Han pasado diez años desde que Diana Quer fue agredida sexualmente y asesinada durante las primeras horas del 22 de agosto en A Pobra do Caramiñal, cerca de A Coruña. El caso marcó un punto de inflexión en el discurso público sobre la violencia contra las mujeres, la cobertura mediática, el tratamiento judicial y las necesidades específicas de las víctimas que anteriormente habían sido tratadas más como temas de breve comentario que como individuos con necesidades legales y sociales urgentes. Una década después, el progreso se ha hecho evidente, pero muchas de las discusiones iniciadas en ese momento siguen sin resolverse.
La introducción de la prisión permanente revisable, una forma de detención indefinida sujeta a revisión periódica, en el código penal de España entró en vigor un año antes del asesinato.
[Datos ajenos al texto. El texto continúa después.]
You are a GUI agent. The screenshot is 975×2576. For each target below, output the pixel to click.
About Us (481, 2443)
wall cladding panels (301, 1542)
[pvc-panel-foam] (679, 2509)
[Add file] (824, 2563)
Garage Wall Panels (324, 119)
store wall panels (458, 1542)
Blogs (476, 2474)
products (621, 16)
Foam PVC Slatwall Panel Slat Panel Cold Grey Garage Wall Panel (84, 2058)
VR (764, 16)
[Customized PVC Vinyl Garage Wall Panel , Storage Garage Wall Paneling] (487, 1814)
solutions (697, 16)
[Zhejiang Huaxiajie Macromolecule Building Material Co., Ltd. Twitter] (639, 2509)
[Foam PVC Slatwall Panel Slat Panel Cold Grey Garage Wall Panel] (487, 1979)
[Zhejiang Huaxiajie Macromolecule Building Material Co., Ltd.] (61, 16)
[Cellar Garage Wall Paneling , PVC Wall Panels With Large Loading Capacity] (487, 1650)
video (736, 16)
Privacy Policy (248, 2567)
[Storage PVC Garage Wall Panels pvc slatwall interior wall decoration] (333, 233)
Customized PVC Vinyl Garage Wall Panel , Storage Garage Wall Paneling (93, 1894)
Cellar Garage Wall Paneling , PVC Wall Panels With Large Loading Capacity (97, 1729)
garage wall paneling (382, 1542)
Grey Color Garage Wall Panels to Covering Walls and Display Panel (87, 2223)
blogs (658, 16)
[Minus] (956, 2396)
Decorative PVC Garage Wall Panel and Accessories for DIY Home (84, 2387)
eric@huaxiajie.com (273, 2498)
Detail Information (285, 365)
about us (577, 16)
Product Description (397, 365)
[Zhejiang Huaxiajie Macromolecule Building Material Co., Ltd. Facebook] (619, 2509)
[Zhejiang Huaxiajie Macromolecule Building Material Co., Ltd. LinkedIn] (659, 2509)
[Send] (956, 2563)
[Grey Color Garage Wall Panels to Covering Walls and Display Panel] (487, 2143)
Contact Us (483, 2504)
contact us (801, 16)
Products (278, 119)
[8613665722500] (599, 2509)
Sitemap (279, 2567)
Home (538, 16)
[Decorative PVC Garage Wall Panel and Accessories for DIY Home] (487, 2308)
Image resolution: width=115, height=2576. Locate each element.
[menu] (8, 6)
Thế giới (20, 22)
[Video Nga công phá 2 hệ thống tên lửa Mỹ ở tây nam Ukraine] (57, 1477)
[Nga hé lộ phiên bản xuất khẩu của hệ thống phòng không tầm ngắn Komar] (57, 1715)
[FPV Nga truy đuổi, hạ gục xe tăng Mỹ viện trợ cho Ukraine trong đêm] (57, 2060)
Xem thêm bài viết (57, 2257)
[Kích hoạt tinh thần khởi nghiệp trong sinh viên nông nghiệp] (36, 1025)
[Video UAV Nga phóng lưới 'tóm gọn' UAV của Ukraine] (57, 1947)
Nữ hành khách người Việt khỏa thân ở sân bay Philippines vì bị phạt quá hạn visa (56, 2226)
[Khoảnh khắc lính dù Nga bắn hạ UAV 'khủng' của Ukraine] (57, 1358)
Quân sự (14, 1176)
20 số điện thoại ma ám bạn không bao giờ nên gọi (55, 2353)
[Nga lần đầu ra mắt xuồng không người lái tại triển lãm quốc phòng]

Esta reforma fue promulgada únicamente por el Partido Popular (PP), a pesar de la oposición de los partidos progresistas que la vieron como una sentencia de cadena perpetua disfrazada. Los grupos de oposición organizaron un desafío constitucional, que se convirtió en una de las principales demandas de la izquierda. La búsqueda de Diana Quer continuó durante casi 16 meses, durante los cuales se intensificaron los debates políticos sobre la ley.
Durante este período, la actividad política en torno a la cuestión se mantuvo activa. En febrero de 2014, se presentó en la cámara baja del parlamento un proyecto de ley destinado a derogar la prisión permanente revisable. Para diciembre de ese año, José Enrique Abuín confesó el crimen y reveló la ubicación del cuerpo. El padre de la víctima, Juan Carlos Quer, lanzó una exitosa petición que se oponía a la derogación, enmarcando el castigo como justo y justificado. El PP bajo Mariano Rajoy se alineó con esta postura, utilizando el caso para resistir cualquier concesión legislativa.
El debate sobre la ley parecía perder impulso, con propuestas de derogación y expansión que permanecían en el limbo. En ese momento, la ministra de Justicia, Dolores Delgado, se comprometió a detener cualquier acción política hasta que el Tribunal Constitucional emitiera su decisión. En diciembre de 2019, el Tribunal Provincial de A Coruña sentenció a Abuín a prisión permanente revisable por detención ilegal, agresión sexual y asesinato. La Corte Suprema confirmó el fallo al año siguiente.
En octubre de 2023, el PP reintrodujo una legislación para ampliar el alcance de la ley. La propuesta fue rechazada en marzo de ese año por un estrecho margen: 172 votos a favor y 174 en contra. El asesinato de Diana Quer no se registró en las estadísticas oficiales porque no tenía una relación cercana con su atacante. Su caso se convirtió en emblemático de cómo tales crímenes a menudo pasan desapercibidos o se clasifican erróneamente. Su nombre entró en la historia, pero su historia permaneció oscurecida dentro de los registros burocráticos, al igual que otros casos similares. Su muerte destacó los fracasos sistémicos en la lucha contra la violencia de género y la falta de un seguimiento exhaustivo de los datos.
A pesar del paso del tiempo, el legado de su asesinato continúa influyendo en las conversaciones en curso sobre justicia, rendición de cuentas y protección de las mujeres.